> Aim of the exercise
Leaving the pictures aside, transcribe only and exactly the lines from the one with "Task: Click the Cancel button" through the end of the entries, both included.

Collected data:
··········

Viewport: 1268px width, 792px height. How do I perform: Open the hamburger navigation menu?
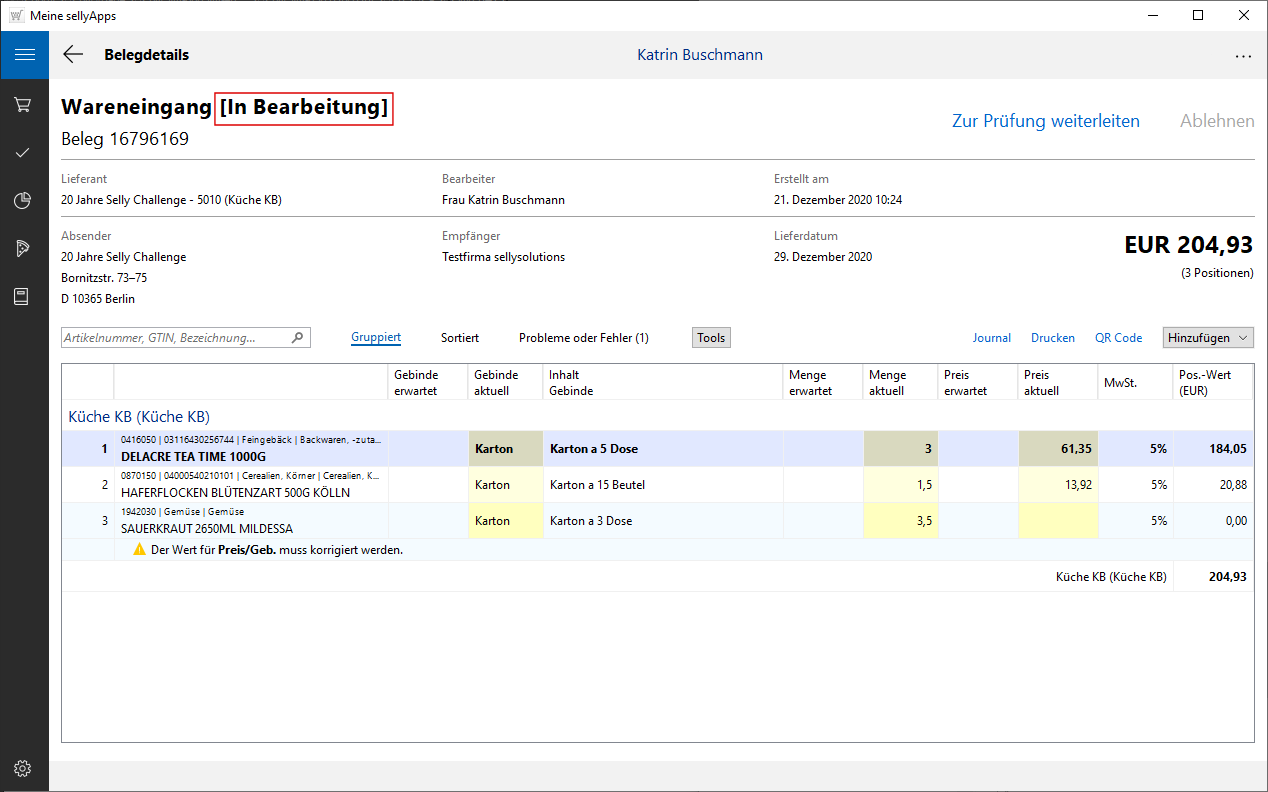24,55
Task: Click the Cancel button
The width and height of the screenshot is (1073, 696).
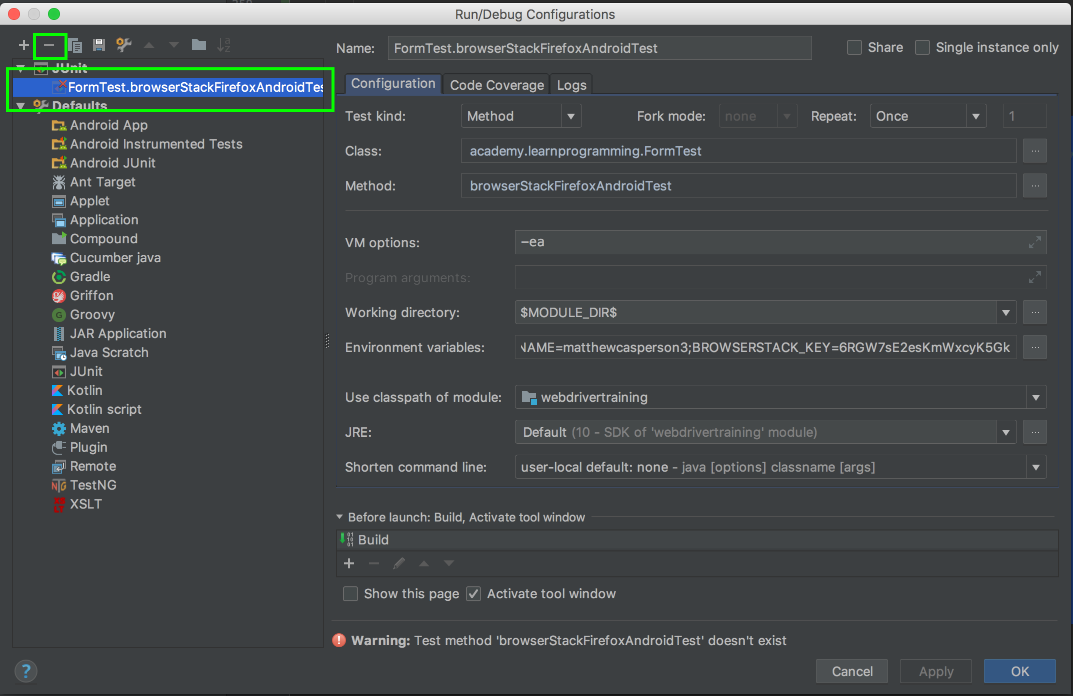Action: (852, 671)
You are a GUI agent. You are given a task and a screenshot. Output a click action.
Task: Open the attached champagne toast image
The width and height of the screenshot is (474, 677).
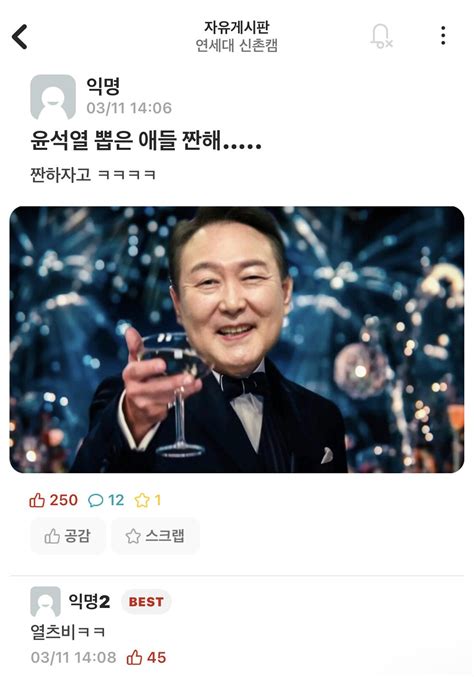pos(237,339)
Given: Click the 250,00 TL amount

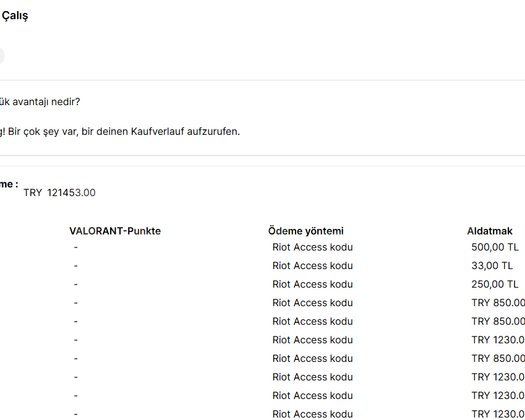Looking at the screenshot, I should (x=495, y=284).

··········

> Answer to this problem
Task: Click the Cancel button
The width and height of the screenshot is (1073, 696).
Action: (852, 671)
You are a GUI agent. You are given a task and a screenshot. Output a click action.
Task: Open the attached champagne toast image
The width and height of the screenshot is (474, 677).
pos(237,339)
Given: Click the 250,00 TL amount

Looking at the screenshot, I should (x=495, y=284).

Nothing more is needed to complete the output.